(WHAT YOU ARE ASKED TO DO) Which of the lines below hold the word "computer"? Pull each of them out.

(SOURCE RECORDS)
Segment Open

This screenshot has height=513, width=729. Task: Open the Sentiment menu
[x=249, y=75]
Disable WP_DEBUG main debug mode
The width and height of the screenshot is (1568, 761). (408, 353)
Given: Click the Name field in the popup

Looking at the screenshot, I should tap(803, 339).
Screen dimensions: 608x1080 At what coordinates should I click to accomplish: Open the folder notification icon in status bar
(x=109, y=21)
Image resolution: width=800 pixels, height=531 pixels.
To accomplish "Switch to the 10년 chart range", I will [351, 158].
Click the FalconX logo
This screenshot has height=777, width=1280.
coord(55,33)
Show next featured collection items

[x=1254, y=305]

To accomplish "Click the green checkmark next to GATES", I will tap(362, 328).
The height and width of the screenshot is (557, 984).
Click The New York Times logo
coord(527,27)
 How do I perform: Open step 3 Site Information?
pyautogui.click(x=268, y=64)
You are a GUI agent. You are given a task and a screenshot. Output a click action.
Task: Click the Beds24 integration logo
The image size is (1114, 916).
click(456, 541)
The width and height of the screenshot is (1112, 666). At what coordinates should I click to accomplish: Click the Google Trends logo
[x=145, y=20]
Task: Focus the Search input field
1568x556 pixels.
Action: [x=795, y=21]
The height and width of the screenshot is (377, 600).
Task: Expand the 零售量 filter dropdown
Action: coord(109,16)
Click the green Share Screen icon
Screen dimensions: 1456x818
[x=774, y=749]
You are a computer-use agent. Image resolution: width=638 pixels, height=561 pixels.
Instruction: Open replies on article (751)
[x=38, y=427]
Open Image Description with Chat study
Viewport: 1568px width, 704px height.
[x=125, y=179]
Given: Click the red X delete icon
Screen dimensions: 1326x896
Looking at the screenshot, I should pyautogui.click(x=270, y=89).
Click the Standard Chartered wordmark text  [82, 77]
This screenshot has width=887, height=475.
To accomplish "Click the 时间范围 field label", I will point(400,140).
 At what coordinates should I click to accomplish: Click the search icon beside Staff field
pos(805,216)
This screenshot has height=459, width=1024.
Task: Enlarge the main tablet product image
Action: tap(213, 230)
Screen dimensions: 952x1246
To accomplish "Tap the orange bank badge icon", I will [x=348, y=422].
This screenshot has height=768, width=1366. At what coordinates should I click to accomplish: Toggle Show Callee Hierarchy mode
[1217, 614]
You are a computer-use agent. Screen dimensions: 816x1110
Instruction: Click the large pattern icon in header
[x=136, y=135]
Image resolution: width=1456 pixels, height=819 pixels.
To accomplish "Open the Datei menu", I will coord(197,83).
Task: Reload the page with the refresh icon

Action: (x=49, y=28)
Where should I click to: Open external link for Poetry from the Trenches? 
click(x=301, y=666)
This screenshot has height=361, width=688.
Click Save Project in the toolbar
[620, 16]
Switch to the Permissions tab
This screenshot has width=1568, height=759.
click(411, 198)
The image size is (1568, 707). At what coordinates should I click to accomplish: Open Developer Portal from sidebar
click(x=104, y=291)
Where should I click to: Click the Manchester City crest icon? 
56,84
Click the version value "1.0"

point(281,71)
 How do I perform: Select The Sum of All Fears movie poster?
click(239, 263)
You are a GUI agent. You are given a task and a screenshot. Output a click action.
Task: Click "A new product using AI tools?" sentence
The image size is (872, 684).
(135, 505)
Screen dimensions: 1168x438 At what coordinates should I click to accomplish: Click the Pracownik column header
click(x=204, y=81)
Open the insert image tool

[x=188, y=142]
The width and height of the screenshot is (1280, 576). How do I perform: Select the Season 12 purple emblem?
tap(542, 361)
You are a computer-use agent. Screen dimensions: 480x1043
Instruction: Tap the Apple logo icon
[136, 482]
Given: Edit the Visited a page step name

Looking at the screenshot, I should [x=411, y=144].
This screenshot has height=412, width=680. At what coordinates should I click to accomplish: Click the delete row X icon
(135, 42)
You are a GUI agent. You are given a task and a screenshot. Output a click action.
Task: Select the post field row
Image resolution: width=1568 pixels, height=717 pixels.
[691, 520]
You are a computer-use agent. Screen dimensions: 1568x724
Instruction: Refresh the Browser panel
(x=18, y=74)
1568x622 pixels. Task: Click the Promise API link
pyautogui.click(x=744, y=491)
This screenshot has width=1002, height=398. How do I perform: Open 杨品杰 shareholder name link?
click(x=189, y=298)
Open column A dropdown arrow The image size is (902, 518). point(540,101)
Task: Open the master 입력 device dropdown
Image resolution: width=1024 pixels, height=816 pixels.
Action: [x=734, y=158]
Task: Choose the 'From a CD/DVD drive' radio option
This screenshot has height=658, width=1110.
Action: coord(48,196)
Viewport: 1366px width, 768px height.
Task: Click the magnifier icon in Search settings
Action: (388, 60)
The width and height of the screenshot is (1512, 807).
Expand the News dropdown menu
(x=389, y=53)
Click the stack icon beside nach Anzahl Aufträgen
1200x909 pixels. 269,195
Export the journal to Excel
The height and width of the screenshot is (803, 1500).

Segment Closed

(WRITTEN RESPONSE)
You are a computer-use agent. Image resolution: width=638 pixels, height=561 pixels.
You are a computer-use agent. Screen dimensions: 816x1110
You are a computer-use agent. Screen dimensions: 480x1043
You are a computer-use agent. Screen dimensions: 1568x724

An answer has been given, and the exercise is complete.